*Task statement*:
Please write back every entry exactly, character for character.

++++ Task material ++++

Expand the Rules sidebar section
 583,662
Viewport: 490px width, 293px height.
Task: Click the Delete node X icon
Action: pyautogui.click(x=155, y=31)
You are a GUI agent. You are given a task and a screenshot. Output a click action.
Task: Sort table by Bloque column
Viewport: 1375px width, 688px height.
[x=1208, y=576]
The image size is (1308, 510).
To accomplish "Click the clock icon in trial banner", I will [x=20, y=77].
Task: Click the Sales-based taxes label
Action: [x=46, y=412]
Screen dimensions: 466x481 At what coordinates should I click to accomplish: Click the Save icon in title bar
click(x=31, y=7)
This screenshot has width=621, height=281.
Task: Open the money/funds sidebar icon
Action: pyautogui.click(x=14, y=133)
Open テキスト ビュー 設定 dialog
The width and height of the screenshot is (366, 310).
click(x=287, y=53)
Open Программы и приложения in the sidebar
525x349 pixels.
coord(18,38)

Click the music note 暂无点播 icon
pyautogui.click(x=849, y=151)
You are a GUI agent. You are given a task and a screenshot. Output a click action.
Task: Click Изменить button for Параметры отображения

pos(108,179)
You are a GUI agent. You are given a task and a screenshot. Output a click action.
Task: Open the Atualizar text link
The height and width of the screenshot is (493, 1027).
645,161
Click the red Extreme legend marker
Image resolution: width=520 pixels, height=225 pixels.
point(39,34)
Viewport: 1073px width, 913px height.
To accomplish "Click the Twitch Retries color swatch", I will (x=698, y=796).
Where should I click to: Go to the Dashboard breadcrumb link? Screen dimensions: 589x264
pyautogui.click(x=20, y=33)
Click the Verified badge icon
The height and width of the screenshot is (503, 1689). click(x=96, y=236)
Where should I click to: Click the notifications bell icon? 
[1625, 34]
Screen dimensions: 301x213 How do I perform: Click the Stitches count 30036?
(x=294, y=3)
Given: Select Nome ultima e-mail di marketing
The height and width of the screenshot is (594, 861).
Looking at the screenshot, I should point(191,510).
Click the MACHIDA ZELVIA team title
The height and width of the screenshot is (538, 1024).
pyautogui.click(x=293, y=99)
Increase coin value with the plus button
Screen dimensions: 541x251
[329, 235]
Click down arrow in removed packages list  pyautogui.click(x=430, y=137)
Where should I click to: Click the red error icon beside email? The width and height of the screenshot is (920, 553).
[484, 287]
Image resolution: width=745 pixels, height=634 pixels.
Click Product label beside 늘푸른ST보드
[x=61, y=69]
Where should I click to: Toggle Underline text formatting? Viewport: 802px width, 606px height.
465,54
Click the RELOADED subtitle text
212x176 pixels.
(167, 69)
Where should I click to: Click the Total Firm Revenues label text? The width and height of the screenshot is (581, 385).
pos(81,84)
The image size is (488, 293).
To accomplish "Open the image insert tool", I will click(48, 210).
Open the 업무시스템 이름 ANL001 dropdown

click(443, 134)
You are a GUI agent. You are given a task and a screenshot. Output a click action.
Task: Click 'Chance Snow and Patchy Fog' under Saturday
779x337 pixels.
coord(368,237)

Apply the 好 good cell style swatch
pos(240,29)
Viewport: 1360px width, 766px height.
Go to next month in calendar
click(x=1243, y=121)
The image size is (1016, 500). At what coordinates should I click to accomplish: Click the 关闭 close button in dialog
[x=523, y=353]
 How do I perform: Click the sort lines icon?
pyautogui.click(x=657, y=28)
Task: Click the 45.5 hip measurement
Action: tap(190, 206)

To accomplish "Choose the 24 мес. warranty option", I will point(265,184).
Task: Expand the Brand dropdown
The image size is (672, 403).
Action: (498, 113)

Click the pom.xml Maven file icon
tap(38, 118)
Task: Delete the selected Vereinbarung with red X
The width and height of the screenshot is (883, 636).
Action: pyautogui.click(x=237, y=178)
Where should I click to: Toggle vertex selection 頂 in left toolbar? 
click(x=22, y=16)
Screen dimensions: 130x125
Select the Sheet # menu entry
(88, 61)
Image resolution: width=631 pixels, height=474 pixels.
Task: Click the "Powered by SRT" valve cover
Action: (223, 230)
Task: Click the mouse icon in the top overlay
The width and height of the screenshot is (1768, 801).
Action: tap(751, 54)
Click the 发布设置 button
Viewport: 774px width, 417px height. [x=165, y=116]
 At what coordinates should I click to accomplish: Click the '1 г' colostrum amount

++++

*Answer space*:
Expand the Rules sidebar section
 583,662
Viewport: 490px width, 293px height.
Task: Click the Delete node X icon
Action: pyautogui.click(x=155, y=31)
You are a GUI agent. You are given a task and a screenshot. Output a click action.
Task: Sort table by Bloque column
Viewport: 1375px width, 688px height.
[x=1208, y=576]
The image size is (1308, 510).
To accomplish "Click the clock icon in trial banner", I will [x=20, y=77].
Task: Click the Sales-based taxes label
Action: [x=46, y=412]
Screen dimensions: 466x481 At what coordinates should I click to accomplish: Click the Save icon in title bar
click(x=31, y=7)
This screenshot has width=621, height=281.
Task: Open the money/funds sidebar icon
Action: pyautogui.click(x=14, y=133)
Open テキスト ビュー 設定 dialog
The width and height of the screenshot is (366, 310).
click(x=287, y=53)
Open Программы и приложения in the sidebar
525x349 pixels.
coord(18,38)

Click the music note 暂无点播 icon
pyautogui.click(x=849, y=151)
You are a GUI agent. You are given a task and a screenshot. Output a click action.
Task: Click Изменить button for Параметры отображения

pos(108,179)
You are a GUI agent. You are given a task and a screenshot. Output a click action.
Task: Open the Atualizar text link
The height and width of the screenshot is (493, 1027).
645,161
Click the red Extreme legend marker
Image resolution: width=520 pixels, height=225 pixels.
point(39,34)
Viewport: 1073px width, 913px height.
To accomplish "Click the Twitch Retries color swatch", I will (x=698, y=796).
Where should I click to: Go to the Dashboard breadcrumb link? Screen dimensions: 589x264
pyautogui.click(x=20, y=33)
Click the Verified badge icon
The height and width of the screenshot is (503, 1689). click(x=96, y=236)
Where should I click to: Click the notifications bell icon? 
[1625, 34]
Screen dimensions: 301x213 How do I perform: Click the Stitches count 30036?
(x=294, y=3)
Given: Select Nome ultima e-mail di marketing
The height and width of the screenshot is (594, 861).
Looking at the screenshot, I should point(191,510).
Click the MACHIDA ZELVIA team title
The height and width of the screenshot is (538, 1024).
pyautogui.click(x=293, y=99)
Increase coin value with the plus button
Screen dimensions: 541x251
[329, 235]
Click down arrow in removed packages list  pyautogui.click(x=430, y=137)
Where should I click to: Click the red error icon beside email? The width and height of the screenshot is (920, 553).
[484, 287]
Image resolution: width=745 pixels, height=634 pixels.
Click Product label beside 늘푸른ST보드
[x=61, y=69]
Where should I click to: Toggle Underline text formatting? Viewport: 802px width, 606px height.
465,54
Click the RELOADED subtitle text
212x176 pixels.
(167, 69)
Where should I click to: Click the Total Firm Revenues label text? The width and height of the screenshot is (581, 385).
pos(81,84)
The image size is (488, 293).
To accomplish "Open the image insert tool", I will click(48, 210).
Open the 업무시스템 이름 ANL001 dropdown

click(443, 134)
You are a GUI agent. You are given a task and a screenshot. Output a click action.
Task: Click 'Chance Snow and Patchy Fog' under Saturday
779x337 pixels.
coord(368,237)

Apply the 好 good cell style swatch
pos(240,29)
Viewport: 1360px width, 766px height.
Go to next month in calendar
click(x=1243, y=121)
The image size is (1016, 500). At what coordinates should I click to accomplish: Click the 关闭 close button in dialog
[x=523, y=353]
 How do I perform: Click the sort lines icon?
pyautogui.click(x=657, y=28)
Task: Click the 45.5 hip measurement
Action: tap(190, 206)

To accomplish "Choose the 24 мес. warranty option", I will point(265,184).
Task: Expand the Brand dropdown
The image size is (672, 403).
Action: (498, 113)

Click the pom.xml Maven file icon
tap(38, 118)
Task: Delete the selected Vereinbarung with red X
The width and height of the screenshot is (883, 636).
Action: pyautogui.click(x=237, y=178)
Where should I click to: Toggle vertex selection 頂 in left toolbar? 
click(x=22, y=16)
Screen dimensions: 130x125
Select the Sheet # menu entry
(88, 61)
Image resolution: width=631 pixels, height=474 pixels.
Task: Click the "Powered by SRT" valve cover
Action: (223, 230)
Task: Click the mouse icon in the top overlay
The width and height of the screenshot is (1768, 801).
Action: tap(751, 54)
Click the 发布设置 button
Viewport: 774px width, 417px height. [x=165, y=116]
 At what coordinates should I click to accomplish: Click the '1 г' colostrum amount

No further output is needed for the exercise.